Copy out the items starting with the line that contains "Click the search magnifier icon Screen" and going on through the line that contains "coord(94,171)", unchanged and with nothing else.
** Start of Supplied material **
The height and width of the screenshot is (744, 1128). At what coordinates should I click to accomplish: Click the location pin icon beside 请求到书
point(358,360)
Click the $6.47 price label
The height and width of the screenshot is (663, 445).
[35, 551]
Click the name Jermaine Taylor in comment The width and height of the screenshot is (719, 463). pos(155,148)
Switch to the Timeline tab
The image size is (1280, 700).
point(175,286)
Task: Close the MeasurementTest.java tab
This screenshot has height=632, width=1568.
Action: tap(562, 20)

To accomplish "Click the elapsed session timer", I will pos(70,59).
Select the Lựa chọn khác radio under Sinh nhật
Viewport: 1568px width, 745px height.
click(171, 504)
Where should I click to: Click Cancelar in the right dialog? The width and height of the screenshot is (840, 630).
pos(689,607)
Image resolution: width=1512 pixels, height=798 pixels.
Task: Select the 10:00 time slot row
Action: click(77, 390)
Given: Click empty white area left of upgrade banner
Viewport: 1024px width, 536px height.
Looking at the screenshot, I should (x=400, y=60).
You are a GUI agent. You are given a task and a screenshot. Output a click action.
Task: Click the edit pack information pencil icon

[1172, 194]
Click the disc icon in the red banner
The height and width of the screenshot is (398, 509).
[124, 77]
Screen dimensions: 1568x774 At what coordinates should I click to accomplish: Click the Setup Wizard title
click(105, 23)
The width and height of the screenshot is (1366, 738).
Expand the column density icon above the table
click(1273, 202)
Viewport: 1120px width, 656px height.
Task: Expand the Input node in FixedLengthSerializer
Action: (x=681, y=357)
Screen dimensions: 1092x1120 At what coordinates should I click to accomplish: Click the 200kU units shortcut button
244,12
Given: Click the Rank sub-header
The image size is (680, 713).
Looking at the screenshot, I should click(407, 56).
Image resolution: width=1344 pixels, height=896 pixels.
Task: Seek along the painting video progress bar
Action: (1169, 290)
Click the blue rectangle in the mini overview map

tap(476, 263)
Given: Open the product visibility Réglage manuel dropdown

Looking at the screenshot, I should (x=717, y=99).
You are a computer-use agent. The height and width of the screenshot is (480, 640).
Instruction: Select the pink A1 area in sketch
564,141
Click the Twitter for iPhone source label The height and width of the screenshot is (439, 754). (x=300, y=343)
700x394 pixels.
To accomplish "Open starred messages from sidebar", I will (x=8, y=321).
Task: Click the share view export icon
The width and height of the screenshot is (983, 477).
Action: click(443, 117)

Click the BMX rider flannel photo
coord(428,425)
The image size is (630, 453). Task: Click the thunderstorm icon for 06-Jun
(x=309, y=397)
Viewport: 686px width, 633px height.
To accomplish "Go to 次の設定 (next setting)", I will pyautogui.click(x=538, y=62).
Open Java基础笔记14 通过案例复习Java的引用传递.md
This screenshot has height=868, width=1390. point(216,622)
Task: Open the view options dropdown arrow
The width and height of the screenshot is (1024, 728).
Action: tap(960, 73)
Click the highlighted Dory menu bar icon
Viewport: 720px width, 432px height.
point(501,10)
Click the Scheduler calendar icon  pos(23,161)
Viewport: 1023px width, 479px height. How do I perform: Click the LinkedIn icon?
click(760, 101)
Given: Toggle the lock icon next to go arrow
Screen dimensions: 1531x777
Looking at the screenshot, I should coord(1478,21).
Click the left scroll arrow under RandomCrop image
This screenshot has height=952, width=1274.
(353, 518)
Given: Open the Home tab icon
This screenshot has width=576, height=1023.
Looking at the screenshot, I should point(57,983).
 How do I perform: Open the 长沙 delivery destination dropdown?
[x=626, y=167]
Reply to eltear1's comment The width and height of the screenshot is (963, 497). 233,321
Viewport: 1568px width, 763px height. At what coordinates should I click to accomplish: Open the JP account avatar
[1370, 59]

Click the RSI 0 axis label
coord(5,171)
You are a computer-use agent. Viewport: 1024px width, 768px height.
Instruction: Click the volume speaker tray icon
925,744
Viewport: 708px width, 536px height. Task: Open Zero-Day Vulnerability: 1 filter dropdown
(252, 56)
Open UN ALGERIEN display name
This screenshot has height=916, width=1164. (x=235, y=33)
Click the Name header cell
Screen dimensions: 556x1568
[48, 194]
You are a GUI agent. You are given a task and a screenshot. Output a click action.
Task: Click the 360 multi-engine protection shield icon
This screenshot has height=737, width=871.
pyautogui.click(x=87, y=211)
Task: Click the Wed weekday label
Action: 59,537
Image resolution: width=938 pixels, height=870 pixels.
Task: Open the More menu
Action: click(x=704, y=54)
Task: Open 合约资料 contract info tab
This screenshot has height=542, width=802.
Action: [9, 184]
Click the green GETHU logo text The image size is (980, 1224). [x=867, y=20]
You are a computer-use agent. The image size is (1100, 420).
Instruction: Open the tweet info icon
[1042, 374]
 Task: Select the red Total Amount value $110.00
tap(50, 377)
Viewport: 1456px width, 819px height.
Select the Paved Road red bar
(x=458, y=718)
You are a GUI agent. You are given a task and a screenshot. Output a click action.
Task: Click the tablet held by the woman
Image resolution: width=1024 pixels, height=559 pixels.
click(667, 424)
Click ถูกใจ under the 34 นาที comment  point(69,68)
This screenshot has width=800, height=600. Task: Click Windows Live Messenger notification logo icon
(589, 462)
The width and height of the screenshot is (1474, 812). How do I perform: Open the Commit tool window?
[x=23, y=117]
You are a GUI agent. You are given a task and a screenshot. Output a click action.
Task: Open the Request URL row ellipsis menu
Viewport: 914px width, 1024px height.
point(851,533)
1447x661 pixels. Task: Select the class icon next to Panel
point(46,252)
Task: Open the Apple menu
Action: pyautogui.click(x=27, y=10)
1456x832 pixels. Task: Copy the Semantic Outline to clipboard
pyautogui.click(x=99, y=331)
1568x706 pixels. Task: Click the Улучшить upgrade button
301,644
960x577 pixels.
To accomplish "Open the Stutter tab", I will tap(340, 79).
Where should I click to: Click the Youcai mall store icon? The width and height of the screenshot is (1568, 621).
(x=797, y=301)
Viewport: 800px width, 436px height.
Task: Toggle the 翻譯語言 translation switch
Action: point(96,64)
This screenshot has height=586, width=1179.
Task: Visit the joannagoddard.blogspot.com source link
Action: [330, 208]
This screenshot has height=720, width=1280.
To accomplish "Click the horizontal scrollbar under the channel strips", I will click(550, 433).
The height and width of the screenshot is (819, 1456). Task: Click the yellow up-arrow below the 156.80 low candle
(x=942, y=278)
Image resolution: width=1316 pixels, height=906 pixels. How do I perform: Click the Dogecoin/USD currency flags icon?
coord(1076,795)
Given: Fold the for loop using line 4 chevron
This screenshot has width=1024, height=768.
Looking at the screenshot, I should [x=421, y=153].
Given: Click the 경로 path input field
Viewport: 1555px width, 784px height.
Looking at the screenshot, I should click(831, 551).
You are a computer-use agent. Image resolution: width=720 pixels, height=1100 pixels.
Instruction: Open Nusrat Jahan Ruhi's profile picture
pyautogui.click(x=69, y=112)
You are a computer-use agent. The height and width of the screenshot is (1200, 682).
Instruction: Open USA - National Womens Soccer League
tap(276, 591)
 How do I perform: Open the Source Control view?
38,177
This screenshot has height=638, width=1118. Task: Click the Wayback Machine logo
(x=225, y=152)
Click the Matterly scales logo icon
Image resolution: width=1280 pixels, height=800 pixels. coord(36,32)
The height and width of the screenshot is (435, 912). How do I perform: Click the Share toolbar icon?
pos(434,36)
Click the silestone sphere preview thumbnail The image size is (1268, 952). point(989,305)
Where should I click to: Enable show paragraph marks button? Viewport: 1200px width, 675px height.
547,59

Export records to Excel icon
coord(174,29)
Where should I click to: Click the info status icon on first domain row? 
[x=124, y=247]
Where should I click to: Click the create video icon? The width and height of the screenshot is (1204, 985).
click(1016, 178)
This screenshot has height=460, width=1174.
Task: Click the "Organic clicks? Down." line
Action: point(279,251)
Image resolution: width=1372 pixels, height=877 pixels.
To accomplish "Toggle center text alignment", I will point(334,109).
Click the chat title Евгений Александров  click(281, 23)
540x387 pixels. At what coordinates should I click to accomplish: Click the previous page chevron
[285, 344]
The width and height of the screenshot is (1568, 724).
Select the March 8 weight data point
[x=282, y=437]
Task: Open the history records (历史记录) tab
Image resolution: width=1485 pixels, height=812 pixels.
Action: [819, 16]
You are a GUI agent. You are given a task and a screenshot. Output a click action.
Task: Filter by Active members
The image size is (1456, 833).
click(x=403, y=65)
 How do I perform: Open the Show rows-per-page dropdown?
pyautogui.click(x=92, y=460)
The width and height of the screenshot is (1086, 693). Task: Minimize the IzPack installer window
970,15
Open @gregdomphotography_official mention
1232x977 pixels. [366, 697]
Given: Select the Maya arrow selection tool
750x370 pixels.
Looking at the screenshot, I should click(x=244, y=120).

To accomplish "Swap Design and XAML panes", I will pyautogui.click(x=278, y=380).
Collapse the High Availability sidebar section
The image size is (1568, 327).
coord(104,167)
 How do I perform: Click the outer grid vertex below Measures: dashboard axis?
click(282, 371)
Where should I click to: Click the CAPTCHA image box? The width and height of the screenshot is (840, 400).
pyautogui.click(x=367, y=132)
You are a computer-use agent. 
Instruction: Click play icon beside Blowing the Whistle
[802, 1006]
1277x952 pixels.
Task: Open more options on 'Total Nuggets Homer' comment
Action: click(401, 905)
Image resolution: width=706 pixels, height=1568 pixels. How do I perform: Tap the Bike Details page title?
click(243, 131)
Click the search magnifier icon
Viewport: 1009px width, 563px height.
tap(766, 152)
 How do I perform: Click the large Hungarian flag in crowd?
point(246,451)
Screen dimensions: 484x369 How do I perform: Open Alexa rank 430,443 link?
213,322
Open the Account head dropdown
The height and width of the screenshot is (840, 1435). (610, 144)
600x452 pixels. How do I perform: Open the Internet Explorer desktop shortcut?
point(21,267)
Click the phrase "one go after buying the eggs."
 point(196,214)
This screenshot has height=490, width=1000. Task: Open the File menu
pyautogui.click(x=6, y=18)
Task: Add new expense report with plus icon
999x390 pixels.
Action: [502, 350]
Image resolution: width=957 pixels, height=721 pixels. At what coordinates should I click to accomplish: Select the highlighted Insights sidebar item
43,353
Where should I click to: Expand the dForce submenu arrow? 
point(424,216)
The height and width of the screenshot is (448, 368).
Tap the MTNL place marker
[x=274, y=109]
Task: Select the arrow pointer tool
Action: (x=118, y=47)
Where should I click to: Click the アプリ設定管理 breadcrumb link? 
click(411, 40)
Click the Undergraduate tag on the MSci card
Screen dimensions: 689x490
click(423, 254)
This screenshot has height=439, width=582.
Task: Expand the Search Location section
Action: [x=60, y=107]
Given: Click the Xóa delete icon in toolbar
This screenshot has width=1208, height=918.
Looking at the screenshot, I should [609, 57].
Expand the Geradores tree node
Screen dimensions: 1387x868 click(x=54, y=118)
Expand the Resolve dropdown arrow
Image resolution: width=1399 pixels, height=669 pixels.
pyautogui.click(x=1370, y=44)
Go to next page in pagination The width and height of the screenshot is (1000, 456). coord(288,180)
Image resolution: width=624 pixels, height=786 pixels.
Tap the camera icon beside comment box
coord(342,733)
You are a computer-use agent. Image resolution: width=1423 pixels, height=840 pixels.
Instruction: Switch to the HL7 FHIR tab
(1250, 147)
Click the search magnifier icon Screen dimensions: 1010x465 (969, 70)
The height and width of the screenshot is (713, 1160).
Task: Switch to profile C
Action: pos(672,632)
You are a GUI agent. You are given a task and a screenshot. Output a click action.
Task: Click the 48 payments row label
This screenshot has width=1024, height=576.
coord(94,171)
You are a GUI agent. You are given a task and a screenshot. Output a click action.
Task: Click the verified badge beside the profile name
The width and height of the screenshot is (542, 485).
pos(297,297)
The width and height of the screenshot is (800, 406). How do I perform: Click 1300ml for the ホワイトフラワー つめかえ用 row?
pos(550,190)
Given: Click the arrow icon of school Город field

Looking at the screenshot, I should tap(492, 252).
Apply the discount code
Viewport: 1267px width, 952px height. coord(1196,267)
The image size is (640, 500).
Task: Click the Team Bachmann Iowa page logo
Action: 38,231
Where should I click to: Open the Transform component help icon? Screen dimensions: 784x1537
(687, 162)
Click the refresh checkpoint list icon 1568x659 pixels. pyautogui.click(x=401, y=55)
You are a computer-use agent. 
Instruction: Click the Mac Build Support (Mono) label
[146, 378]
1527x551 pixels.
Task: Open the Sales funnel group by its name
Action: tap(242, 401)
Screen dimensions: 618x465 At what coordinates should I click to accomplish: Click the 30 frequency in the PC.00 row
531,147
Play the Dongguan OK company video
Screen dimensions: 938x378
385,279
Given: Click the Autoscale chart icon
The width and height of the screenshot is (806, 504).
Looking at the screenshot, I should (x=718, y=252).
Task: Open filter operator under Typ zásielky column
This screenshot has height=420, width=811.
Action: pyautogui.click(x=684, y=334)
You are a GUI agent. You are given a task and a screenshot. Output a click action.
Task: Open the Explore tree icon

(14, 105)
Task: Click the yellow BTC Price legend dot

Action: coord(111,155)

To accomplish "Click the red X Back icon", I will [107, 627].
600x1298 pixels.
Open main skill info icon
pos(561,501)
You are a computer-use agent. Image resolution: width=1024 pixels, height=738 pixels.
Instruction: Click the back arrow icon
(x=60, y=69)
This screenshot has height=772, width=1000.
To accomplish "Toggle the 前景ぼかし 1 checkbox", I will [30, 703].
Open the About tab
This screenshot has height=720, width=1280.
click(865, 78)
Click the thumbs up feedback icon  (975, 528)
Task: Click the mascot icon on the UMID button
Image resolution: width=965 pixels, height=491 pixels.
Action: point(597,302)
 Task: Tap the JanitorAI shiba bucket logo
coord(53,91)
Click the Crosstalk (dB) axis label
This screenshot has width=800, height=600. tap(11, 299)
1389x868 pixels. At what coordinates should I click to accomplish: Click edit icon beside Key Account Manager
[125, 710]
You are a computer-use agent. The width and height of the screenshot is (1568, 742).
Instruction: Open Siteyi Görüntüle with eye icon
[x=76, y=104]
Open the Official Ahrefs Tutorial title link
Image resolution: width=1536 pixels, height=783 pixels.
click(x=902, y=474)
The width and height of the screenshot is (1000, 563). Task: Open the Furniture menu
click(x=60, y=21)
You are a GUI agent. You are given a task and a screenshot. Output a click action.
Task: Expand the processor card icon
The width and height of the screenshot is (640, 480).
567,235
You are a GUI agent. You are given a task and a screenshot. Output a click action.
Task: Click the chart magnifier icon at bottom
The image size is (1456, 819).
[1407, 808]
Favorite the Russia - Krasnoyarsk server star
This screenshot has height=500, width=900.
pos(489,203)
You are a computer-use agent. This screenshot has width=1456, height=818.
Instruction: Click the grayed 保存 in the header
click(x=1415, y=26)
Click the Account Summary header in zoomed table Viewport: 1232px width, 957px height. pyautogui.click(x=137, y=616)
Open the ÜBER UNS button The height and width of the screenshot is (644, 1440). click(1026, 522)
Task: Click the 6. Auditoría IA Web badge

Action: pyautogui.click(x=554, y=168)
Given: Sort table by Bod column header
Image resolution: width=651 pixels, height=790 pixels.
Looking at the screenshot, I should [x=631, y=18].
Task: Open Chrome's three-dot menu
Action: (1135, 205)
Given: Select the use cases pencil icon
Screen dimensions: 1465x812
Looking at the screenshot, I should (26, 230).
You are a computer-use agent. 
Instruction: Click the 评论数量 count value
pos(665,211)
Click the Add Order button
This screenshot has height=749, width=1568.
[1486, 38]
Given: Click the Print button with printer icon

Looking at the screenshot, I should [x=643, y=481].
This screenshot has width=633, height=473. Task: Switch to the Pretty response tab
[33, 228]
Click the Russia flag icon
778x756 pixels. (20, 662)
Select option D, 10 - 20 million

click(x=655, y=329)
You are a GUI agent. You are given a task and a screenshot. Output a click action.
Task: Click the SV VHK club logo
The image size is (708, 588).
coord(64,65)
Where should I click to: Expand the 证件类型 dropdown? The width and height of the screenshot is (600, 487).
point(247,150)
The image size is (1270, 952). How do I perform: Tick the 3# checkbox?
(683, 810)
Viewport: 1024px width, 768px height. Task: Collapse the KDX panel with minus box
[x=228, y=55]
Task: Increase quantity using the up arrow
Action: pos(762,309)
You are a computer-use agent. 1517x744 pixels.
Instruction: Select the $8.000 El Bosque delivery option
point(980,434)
** End of Supplied material **
▶ _Problem solution_:
Click the search magnifier icon Screen dimensions: 1010x465 (969, 70)
The height and width of the screenshot is (713, 1160).
Task: Switch to profile C
Action: pos(672,632)
You are a GUI agent. You are given a task and a screenshot. Output a click action.
Task: Click the 48 payments row label
This screenshot has width=1024, height=576.
coord(94,171)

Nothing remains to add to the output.